While most have moved to New Zealand to have a better life, it is also important to remember that for some people it is difficult to feel “at home” in their adopted country of choice. This seems especially true for older migrants. Indian community groups in Auckland say the lack of care home provision for people from different ethnicities is leaving some feeling isolated and affecting their health. The groups say there is not enough provision for the current population and are worried about the future as the number of migrants grows. Language barriers mean people struggle to explain their health problems, vegetarians have been served meat, and residents feel depressed and lonely as the only non-New Zealanders.

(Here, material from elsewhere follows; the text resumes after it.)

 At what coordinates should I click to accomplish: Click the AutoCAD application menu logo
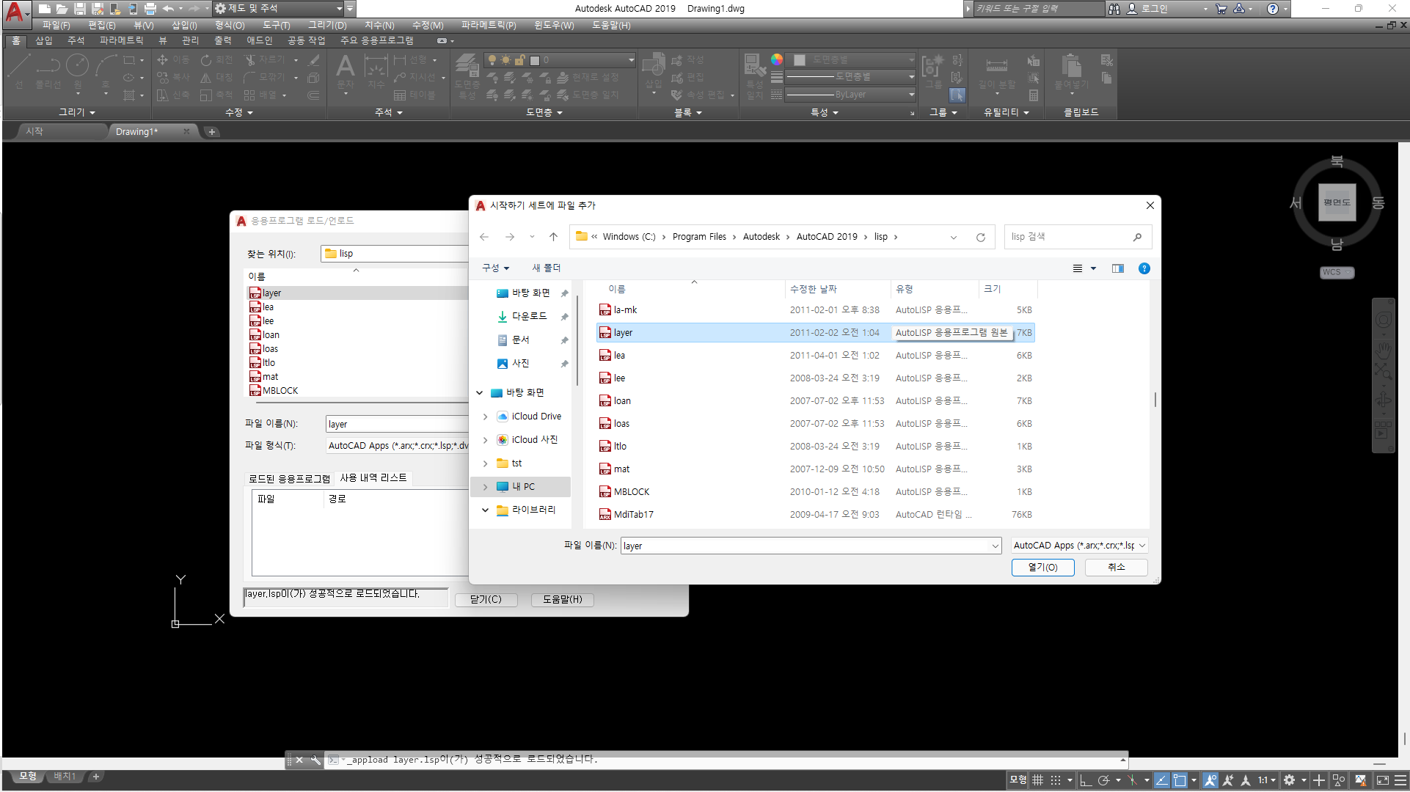point(15,10)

How can we respect and embrace peoples culture while they are in Care?
Care homes are governed by their contracts with district health boards which say culturally appropriate services should be provided. Although they do the best they can, it is not always feasible to cater for everyone. While it may not be practical or cost effective to cook 2 or 3 residents a separate meal if there are 100 other residents getting the same meal, however it may be possible to provide seasoning or sauces, make a side dish for them once in a while, or make one meal a month that is a different cuisine may make people feel more at home. Alternatively, you could encourage family members to bring in food every so often.
Language and culture
Having staff and other residents learning simple phrases like “hello”, “how are you?” etc. in their native language can make all the difference to someone who may be feeling isolated. Also recognizing words like “help” may be useful if there is an emergency.
Taking note of important holidays and celebrations and making an effort to help residents celebrate them is also important. Making a little effort means a lot for residents who may be struggling to fit in and feel at home!
Some cultures or religion also have important welcoming protocol like Maori do with their pōwhiri. While it may be asking too much for staff to perform these, it might be a good idea to get in touch with local church community groups and leaders who may be able to formally welcome in a new resident to the facility.
Are we ready for big changes?
Each year New Zealand becomes more diverse, and it won’t be long before there is a real need for ethnically inclusive care facilities, whether it be whole care facilities specifically for those who come from, for example, Polynesia, or maybe rest home and hospital wings where they cater specifically to those of Indian decent. There are already a few of these in care facilities around New Zealand. What ever option, it is on the horizon and facilities should think about how they can begin to accommodate different peoples cultures.